The October roll-out of Apple’s iPhone 4S boosted its position in Britain and the US, but the new phones failed to excite interest in Europe, where Apple’s share of the fast-growing smartphone market slipped.
The smartphone industry is dominated by Google, which has stormed the market with its free Android platform.
“In Great Britain, the US and Australia, Apple’s new iPhone continues to fly off the shelf in the run-up to Christmas. However, this trend is far from universal,” said Dominic Sunnebo, global consumer insight director.
Apple’s market share in the 12 weeks to the end of November rose to 36% in the US from 25% a year earlier and in Britain to 31% from 21%.
However, in France its share slipped to 20% from 29% and from 27% to 22% in Germany.
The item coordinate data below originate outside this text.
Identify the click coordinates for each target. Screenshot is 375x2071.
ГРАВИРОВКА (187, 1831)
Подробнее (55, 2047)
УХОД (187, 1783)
Similar drops were seen in Italy and Spain.
“The French market is showing increasing signs of price sensitivity,” Sunnebo said.
In part, the European sales of the Apple model were hit by weakening economies across the continent.
Eurozone GDP grew just 0.2% in the third quarter and economists expect it to contract in the fourth as well as in the first three months of next year, sending the bloc back into recession after its two-year recovery from the worst global financial crisis since the 1930s.
The eurozone debt crisis has scared off investment and eaten into business and consumer confidence, particularly since August when investors intensified their scrutiny of the bloc’s problems.
European consumers are keeping a lid on their expenses as government spending cuts and job losses deprive companies of demand for goods and crush exports.
Google had market shares of between 46% and 61% in all markets.
Mobile phone makers like Samsung, Sony Ericsson, LG Ericsson and Motorola all use its Android platform in their phones.
“In Germany, Android achieved a dominant 61% share of smartphone sales in the latest 12 weeks, with the Samsung Galaxy S II the top selling handset,” Sunnebo said.